— Problem —
Nothing in the records may be dropped or altered when you repeat them.

— Saved data entries —
--*--

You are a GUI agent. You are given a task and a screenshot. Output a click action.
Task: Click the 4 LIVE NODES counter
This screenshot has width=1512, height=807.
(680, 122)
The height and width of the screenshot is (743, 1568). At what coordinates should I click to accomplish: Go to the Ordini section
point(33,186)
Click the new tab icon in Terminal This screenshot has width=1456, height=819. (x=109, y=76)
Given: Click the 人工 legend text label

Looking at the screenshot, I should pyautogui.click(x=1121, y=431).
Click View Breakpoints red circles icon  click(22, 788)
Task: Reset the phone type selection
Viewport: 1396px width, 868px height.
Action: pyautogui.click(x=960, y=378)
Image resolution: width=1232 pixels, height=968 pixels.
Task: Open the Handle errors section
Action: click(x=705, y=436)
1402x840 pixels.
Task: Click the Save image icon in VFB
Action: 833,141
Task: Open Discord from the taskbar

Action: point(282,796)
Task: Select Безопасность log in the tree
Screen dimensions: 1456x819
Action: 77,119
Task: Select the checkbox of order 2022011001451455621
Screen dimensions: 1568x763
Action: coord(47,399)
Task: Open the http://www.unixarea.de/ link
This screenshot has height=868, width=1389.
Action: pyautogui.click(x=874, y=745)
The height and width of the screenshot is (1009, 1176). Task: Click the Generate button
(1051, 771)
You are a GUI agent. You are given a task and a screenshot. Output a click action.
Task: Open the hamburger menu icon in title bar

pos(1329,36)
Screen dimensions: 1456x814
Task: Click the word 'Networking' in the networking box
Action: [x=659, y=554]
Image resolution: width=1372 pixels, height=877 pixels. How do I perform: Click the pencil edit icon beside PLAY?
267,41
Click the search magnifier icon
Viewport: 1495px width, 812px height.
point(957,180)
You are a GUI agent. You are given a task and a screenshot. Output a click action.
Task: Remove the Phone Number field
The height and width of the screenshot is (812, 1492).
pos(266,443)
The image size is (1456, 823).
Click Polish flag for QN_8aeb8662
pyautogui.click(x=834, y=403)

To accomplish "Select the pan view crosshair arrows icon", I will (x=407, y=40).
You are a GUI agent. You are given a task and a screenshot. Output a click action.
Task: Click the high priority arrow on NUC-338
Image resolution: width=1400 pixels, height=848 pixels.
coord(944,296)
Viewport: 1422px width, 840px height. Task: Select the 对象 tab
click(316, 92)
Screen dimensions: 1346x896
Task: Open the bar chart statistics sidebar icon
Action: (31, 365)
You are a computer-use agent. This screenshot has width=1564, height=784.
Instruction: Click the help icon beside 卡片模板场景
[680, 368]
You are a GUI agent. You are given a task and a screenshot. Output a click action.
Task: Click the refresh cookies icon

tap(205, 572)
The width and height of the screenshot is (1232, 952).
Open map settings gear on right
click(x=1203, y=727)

--*--

— Task result —
You are a GUI agent. You are given a task and a screenshot. Output a click action.
Task: Click the 4 LIVE NODES counter
This screenshot has width=1512, height=807.
(680, 122)
The height and width of the screenshot is (743, 1568). At what coordinates should I click to accomplish: Go to the Ordini section
point(33,186)
Click the new tab icon in Terminal This screenshot has width=1456, height=819. (x=109, y=76)
Given: Click the 人工 legend text label

Looking at the screenshot, I should pyautogui.click(x=1121, y=431).
Click View Breakpoints red circles icon  click(22, 788)
Task: Reset the phone type selection
Viewport: 1396px width, 868px height.
Action: pyautogui.click(x=960, y=378)
Image resolution: width=1232 pixels, height=968 pixels.
Task: Open the Handle errors section
Action: click(x=705, y=436)
1402x840 pixels.
Task: Click the Save image icon in VFB
Action: 833,141
Task: Open Discord from the taskbar

Action: point(282,796)
Task: Select Безопасность log in the tree
Screen dimensions: 1456x819
Action: 77,119
Task: Select the checkbox of order 2022011001451455621
Screen dimensions: 1568x763
Action: coord(47,399)
Task: Open the http://www.unixarea.de/ link
This screenshot has height=868, width=1389.
Action: pyautogui.click(x=874, y=745)
The height and width of the screenshot is (1009, 1176). Task: Click the Generate button
(1051, 771)
You are a GUI agent. You are given a task and a screenshot. Output a click action.
Task: Open the hamburger menu icon in title bar

pos(1329,36)
Screen dimensions: 1456x814
Task: Click the word 'Networking' in the networking box
Action: [x=659, y=554]
Image resolution: width=1372 pixels, height=877 pixels. How do I perform: Click the pencil edit icon beside PLAY?
267,41
Click the search magnifier icon
Viewport: 1495px width, 812px height.
point(957,180)
You are a GUI agent. You are given a task and a screenshot. Output a click action.
Task: Remove the Phone Number field
The height and width of the screenshot is (812, 1492).
pos(266,443)
The image size is (1456, 823).
Click Polish flag for QN_8aeb8662
pyautogui.click(x=834, y=403)

To accomplish "Select the pan view crosshair arrows icon", I will (x=407, y=40).
You are a GUI agent. You are given a task and a screenshot. Output a click action.
Task: Click the high priority arrow on NUC-338
Image resolution: width=1400 pixels, height=848 pixels.
coord(944,296)
Viewport: 1422px width, 840px height. Task: Select the 对象 tab
click(316, 92)
Screen dimensions: 1346x896
Task: Open the bar chart statistics sidebar icon
Action: (31, 365)
You are a computer-use agent. This screenshot has width=1564, height=784.
Instruction: Click the help icon beside 卡片模板场景
[680, 368]
You are a GUI agent. You are given a task and a screenshot. Output a click action.
Task: Click the refresh cookies icon

tap(205, 572)
The width and height of the screenshot is (1232, 952).
Open map settings gear on right
click(x=1203, y=727)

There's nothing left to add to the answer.